BEGIN

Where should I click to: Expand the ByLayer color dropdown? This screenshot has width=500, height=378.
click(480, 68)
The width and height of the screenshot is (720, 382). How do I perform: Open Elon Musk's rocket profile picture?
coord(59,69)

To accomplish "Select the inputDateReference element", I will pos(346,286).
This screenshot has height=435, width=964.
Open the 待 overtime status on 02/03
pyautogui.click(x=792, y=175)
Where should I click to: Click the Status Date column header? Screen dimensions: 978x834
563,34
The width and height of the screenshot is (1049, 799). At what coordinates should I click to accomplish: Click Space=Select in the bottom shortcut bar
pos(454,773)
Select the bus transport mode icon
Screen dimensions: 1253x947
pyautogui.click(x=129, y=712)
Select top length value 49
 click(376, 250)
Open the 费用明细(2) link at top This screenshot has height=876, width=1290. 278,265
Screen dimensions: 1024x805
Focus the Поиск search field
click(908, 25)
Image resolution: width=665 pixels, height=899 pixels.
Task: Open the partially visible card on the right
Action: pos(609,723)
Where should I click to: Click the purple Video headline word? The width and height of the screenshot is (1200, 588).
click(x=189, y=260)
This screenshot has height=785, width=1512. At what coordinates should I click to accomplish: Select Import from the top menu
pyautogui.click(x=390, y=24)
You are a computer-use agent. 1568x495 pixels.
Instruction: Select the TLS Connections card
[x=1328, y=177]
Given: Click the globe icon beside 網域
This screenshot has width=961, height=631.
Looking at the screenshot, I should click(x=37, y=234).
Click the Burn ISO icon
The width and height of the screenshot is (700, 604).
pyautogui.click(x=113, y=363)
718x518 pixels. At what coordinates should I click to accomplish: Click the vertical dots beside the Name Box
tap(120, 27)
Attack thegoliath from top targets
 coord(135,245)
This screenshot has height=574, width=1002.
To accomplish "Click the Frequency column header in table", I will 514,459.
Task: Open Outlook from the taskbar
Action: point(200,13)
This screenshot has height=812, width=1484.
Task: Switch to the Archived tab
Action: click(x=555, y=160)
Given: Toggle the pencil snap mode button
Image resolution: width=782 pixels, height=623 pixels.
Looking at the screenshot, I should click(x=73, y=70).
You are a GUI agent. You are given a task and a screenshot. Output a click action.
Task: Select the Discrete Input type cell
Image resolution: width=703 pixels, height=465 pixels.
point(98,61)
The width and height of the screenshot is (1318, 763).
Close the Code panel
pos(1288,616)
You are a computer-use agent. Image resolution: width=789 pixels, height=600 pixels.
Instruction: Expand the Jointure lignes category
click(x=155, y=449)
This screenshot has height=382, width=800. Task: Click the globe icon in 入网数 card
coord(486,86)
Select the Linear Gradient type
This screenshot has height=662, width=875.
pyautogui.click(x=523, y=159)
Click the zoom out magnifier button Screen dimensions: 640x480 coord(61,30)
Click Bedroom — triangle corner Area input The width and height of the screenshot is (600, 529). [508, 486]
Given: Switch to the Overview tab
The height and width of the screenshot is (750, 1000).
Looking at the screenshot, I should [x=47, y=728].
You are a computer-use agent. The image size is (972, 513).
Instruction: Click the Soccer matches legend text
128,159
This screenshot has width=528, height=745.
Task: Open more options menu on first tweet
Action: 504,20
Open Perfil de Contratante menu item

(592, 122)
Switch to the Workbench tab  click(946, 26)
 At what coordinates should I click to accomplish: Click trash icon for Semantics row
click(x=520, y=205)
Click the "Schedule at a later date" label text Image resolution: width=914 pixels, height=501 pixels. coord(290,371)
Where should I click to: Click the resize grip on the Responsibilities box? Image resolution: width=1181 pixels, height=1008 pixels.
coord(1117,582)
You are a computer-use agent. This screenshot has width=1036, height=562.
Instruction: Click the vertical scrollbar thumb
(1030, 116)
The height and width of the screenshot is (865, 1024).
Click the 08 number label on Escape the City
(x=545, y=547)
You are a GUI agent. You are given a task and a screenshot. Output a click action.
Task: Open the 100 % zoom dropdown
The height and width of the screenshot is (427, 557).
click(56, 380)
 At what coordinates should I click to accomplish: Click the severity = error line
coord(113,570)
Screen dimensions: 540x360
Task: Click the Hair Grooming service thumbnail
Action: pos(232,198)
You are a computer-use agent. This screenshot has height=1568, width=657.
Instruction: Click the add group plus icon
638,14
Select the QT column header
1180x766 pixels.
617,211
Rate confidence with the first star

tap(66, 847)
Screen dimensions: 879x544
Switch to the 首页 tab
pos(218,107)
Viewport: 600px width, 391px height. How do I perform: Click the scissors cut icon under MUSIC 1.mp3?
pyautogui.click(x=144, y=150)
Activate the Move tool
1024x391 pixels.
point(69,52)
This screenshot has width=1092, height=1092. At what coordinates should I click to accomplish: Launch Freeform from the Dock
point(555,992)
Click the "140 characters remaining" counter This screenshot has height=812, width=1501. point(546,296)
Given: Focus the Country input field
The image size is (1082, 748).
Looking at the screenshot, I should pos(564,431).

END

■ **Your goal**: Going through the data above, please tally the lines that contain the string "button" and return only the total.

■ **Solution for this exercise**: 2